In terms of methodologies used, the dominant experiments were behavioural, offline tasks,  albeit a wide range of those ranging from truth/felicity judgements to matching pictures with sentences, to language production. In a handful of cases, people’s behavioural measures were assessed against computational models. There were very few online measures (4 eye tracking papers of which 3 were visual world and one eye tracking while reading, one pupillometry study, and one EEG study). There was virtually no neurolinguistics, despite the N400 being the world’s most famous evoked potential within EEG.

When it came to diversity, the languages under the experimental spotlight were extremely restricted. Apart from one or two studies taking another European language  as their empirical ground (German, Spanish, Russian, Norwegian), and a couple looking at signed languages, the vast majority of the papers were based on data from English. Not only that, the research questions and claims themselves were most often broad and universalistic, by which I mean they did not depend in a deep way on the actual language being studied, as opposed to crosslinguistic or comparative (the exception was the sign language papers, which explicitly engaged with the question of different modalities of expression). It seemed to me that there was a lower rate of language diversity here than in either the standard kind of semantics conference or  the standard psycholinguistic conference (certainly the former).

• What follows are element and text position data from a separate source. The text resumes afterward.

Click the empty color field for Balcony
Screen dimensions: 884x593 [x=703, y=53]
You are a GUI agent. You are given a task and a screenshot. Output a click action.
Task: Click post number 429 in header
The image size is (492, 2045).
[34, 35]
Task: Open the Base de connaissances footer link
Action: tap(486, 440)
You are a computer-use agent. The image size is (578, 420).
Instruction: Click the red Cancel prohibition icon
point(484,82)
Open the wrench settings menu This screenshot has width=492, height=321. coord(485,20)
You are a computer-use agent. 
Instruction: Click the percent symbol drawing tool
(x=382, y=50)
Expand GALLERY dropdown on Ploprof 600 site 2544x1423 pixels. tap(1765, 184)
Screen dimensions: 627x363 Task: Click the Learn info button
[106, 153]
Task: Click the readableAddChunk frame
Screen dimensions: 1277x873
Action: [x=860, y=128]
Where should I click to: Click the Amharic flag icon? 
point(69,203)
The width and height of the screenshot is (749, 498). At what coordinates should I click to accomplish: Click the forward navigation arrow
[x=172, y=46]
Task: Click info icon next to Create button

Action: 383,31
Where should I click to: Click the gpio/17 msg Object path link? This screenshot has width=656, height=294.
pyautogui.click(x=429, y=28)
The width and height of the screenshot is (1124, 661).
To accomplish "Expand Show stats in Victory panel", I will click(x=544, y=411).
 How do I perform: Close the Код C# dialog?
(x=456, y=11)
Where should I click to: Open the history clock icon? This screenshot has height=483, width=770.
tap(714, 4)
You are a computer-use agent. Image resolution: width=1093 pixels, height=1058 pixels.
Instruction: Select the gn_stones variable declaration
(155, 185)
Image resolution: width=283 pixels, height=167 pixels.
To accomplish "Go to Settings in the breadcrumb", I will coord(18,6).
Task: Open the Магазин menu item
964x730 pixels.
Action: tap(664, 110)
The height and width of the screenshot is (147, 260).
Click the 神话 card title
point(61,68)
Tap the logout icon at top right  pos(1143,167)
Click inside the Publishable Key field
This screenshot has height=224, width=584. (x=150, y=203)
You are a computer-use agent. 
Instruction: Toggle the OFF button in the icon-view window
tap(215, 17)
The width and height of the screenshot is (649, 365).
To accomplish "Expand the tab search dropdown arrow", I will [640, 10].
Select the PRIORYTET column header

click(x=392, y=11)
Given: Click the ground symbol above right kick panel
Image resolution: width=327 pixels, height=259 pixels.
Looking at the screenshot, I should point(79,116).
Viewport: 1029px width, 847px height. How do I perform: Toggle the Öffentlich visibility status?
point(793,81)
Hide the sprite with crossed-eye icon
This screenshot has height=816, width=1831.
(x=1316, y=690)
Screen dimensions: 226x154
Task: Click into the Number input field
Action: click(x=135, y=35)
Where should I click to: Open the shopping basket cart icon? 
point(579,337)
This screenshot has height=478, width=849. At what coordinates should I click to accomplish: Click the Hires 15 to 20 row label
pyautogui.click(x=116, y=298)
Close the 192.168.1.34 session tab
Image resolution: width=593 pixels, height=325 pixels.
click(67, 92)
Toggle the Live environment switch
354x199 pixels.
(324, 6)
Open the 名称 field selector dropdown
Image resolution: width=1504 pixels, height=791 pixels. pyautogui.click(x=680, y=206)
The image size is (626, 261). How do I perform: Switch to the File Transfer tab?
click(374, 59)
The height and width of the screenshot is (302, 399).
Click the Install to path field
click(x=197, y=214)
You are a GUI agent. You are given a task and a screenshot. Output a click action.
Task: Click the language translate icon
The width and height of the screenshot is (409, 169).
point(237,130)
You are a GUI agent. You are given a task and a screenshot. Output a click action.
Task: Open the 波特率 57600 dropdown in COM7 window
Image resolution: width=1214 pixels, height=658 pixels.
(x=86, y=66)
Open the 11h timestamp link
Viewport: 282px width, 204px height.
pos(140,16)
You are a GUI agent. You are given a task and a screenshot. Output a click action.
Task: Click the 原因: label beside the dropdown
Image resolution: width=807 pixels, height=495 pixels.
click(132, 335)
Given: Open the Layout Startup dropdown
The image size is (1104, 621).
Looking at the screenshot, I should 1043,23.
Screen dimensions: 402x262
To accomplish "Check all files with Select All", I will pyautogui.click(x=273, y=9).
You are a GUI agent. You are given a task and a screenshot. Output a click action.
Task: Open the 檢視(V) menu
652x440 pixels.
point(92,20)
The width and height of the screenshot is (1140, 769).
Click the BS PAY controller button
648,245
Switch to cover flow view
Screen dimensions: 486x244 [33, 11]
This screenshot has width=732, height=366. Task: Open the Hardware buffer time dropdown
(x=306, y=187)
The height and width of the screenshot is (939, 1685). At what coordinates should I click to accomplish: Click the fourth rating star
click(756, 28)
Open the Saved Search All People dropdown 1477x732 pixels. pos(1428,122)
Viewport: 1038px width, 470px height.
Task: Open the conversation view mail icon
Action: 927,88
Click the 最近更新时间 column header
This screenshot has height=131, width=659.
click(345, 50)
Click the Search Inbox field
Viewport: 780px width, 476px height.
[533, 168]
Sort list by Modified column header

So does the world need a conference on experiments in linguistic meaning? I think in principle the answer is Yes.  Experiments are still a minority at specialist semantics/pragmatics conferences,  and semantics/pragmatics is still in the minority at language processing conferences.  It strikes me that there are probably many people who are interested in overarching questions that pertain to meaning and human cognition, where we would all benefit from being able to share results and methodologies across paradigms.  It is worth being explicit about what the big picture questions that motivate the future potential ELM goer are:

  1. Investigating how linguistically specific semantic categories match up to the categories of domain general concepts, or are constrained by other properties of mind/brain.
  2. Understanding the logic and flow of human reasoning in context.
  3. Modeling detailed human judgements of truth, felicity and message conveyed by means of mathematical modeling or the training of neural nets, with a view to understanding the former.
  4. Understanding how semantics gets learned by both young humans and computers (again with a dominant interest in understanding the former).
  5. Investigating the  correlates of meaning and meaning composition in actual human brains.

The five categories above are neither exhaustive nor mutually exclusive, but represent a broad swathe of different kinds of research that do not always show up at the same conferences. The umbrella concern with meaning and meaning making is the major justification for having all of these kinds of papers being given under the same roof, allowing researchers in one of these speciality areas to benefit from the insights of the others, assumimg that there are  crossovers and synergies that are relevant here.

In order to make this work, I think the organizers of future ELMs need to continue their policy of inviting panels in specific areas, and invited speakers with varied kinds of expertise.  As we researchers get used to this particular umbrella, we need to get used to learning from adjacent methodologies and research questions when it comes to semantics.  What we do not want is just for various subsets of talks from other conferences to show up here year after year, but for the topic of meaning to grow interconnections across this web of research paradigms.  The hope is also that the conference will get more  diverse with respect to these parameters as it goes forward, and that we begin to see the payoffs from getting insight into each others’ work.

For me specifically, I would love to see ELM being a place where neurolinguistics also takes its seat at the table, and where crosslinguistic semantics is more systematically explored.